Вот два примера: один человек всё сделал по заповеди, другой как будто никакой заповеди и не исполнил: нет заповеди, как отнестись к нищему, когда нечего ему дать. Но он его одарил самым богатым даром: он его убедил, он ему доказал, что он – человек, что к нему можно отнестись, как к самому знатному: перед ним снять шляпу, перед ним извиниться, с ним говорить, как с равным… Можно было бы даже больше сказать. Кто-то из духовных писателей говорил о том, что нищие – это наши господа, что мы обладаем богатством только для того, чтобы им служить, что богатство в наших руках – не наше, что нам поручено им распоряжаться так, как Бог распорядился бы: давать, чтобы ничего не прилипало к рукам, чтобы мы ничего не считали своим, чтобы мы считали, что всё, что у нас есть, всё без остатка принадлежит тому, кому это нужно.

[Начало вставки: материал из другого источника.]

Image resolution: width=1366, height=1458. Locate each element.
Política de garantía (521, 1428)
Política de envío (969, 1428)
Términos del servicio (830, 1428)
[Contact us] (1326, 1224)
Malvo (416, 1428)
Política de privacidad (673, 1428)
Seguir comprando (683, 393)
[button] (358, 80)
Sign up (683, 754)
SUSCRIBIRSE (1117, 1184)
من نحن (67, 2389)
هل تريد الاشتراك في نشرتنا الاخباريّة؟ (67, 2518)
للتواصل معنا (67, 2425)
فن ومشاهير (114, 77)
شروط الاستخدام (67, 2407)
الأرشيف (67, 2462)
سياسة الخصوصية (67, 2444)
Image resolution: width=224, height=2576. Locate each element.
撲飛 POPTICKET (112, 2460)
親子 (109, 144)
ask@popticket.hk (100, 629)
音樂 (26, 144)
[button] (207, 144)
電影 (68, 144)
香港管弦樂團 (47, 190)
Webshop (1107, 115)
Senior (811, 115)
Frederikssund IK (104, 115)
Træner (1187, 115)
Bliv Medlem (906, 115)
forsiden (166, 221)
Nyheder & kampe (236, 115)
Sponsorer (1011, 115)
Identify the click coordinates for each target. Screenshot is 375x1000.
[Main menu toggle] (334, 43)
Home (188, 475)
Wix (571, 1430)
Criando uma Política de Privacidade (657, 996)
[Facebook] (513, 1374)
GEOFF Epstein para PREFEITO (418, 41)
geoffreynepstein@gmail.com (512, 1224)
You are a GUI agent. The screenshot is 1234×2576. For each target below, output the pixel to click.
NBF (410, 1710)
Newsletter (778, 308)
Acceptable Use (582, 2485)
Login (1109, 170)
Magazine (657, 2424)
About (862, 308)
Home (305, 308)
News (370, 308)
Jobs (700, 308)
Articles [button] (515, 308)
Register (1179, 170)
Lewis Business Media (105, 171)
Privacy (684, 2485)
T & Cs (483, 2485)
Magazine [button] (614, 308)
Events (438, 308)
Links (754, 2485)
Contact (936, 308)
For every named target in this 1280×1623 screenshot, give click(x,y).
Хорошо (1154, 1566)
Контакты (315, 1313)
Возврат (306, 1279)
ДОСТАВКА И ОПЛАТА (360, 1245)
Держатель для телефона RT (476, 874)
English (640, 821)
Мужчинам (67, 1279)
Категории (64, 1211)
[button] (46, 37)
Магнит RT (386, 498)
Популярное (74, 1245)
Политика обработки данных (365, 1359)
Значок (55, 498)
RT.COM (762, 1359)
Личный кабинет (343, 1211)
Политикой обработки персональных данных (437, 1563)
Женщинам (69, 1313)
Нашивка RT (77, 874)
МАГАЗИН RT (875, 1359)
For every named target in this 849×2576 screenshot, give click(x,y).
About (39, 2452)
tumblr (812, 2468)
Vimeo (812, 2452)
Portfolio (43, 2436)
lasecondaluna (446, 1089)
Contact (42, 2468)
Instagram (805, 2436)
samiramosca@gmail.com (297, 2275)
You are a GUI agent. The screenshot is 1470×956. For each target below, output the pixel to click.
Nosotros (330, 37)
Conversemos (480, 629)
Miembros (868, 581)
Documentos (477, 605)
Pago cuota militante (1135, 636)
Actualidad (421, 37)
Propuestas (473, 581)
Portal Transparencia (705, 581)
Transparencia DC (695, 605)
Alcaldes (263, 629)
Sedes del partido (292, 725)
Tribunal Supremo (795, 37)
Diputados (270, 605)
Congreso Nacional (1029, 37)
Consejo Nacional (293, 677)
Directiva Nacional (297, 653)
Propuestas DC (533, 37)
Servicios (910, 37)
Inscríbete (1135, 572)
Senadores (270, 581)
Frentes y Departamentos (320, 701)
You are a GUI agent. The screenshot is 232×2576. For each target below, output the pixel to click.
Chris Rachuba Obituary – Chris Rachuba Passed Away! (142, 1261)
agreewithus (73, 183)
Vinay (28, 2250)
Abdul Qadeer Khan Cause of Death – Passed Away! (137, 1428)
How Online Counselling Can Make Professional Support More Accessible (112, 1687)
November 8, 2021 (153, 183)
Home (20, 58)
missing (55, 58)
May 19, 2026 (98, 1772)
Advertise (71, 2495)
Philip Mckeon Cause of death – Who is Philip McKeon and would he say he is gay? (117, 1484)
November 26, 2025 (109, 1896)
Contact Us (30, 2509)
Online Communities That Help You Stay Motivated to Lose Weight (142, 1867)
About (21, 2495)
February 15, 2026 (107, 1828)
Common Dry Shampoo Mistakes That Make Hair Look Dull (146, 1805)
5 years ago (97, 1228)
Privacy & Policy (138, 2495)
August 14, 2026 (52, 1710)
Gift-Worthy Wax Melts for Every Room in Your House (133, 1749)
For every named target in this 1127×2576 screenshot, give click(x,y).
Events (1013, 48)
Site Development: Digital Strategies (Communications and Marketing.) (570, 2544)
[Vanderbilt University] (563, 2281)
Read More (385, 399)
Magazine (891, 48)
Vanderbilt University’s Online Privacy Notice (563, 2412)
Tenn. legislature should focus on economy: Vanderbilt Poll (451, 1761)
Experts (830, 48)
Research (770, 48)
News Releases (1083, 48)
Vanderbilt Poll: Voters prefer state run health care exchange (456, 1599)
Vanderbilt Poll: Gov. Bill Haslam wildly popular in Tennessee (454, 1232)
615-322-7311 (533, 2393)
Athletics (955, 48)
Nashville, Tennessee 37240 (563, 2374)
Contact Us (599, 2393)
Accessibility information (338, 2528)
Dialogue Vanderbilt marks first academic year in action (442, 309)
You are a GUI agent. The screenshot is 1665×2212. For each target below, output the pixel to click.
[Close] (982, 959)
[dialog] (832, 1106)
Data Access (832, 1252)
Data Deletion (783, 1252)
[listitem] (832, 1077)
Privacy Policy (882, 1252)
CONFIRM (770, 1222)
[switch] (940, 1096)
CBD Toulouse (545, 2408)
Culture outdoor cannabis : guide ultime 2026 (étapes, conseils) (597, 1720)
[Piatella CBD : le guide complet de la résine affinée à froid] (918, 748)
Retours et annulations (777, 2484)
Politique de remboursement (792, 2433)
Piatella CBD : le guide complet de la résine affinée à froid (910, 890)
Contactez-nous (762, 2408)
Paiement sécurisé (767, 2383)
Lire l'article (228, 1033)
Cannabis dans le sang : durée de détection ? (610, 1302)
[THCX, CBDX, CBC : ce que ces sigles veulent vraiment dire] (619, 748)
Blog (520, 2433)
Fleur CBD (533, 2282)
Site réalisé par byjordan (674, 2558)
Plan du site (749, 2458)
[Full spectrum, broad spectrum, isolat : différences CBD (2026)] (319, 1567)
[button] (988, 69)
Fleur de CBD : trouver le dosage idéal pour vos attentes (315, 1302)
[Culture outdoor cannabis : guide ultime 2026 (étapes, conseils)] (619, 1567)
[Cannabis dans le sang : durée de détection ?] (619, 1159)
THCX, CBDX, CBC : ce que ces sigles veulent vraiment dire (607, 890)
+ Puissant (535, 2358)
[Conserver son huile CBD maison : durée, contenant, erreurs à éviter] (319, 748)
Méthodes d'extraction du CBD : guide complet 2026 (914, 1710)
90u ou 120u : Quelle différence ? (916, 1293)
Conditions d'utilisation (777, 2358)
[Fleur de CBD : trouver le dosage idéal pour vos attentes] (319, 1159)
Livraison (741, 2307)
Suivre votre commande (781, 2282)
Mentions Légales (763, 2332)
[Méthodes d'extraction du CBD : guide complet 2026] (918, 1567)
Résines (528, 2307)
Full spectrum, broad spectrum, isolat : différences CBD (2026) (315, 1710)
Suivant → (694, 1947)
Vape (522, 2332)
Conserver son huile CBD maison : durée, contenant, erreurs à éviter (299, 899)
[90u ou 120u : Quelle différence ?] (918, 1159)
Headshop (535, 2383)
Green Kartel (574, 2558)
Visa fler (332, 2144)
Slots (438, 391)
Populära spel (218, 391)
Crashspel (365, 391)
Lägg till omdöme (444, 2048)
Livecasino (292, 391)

Вот два примера с комментарием о том, что исполнение заповедей Христовых – не просто дело выполнения закона, а нечто больше: это проявление Христовой заботы и Христовой любви к тем, кому она нужна, без разбора, не ставя вопроса, достоин ли этот человек, не ставя вопроса: не обманщик ли он? – за это он ответит, а мы ответим за то, как мы к человеку отнеслись.
К этому же относится и отрывок Евангелия, который читается перед Постом: о Страшном суде, об овцах и козлищах (Мф 25:31–46). И всегда подчеркивается: вот Страшный суд, вот что будет грешникам, а вот что будет праведникам. Но это – только обрамление рассказа. Сердцевина рассказа: на каком основании производится суд? Христос спрашивает: Ввел ли ты бездомного под свой кров? Накормил ли ты голодного? Посетил ли ты больного? Не постыдился ли признаться в том, что ты – друг и знакомый человека, посаженного в тюрьму? и т. д. Все эти вопросы сводятся к одному только: был ты человечен или нет? Если нет, то как же ожидать, что в твою нечеловечность (если можно употребить такое дикое слово) может влиться Божество? Как ты можешь перерасти свою тварность в приобщении к Божественной природе? Как ты можешь приобщиться Богу, если ты даже не человек?.. Не ставится вопрос о том, веришь ли ты, и во что ты веришь; самый основной вопрос, как бы та почва, тот фундамент, на котором можно строить: ты человек или нет? Если ты не человек – не о чем говорить даже.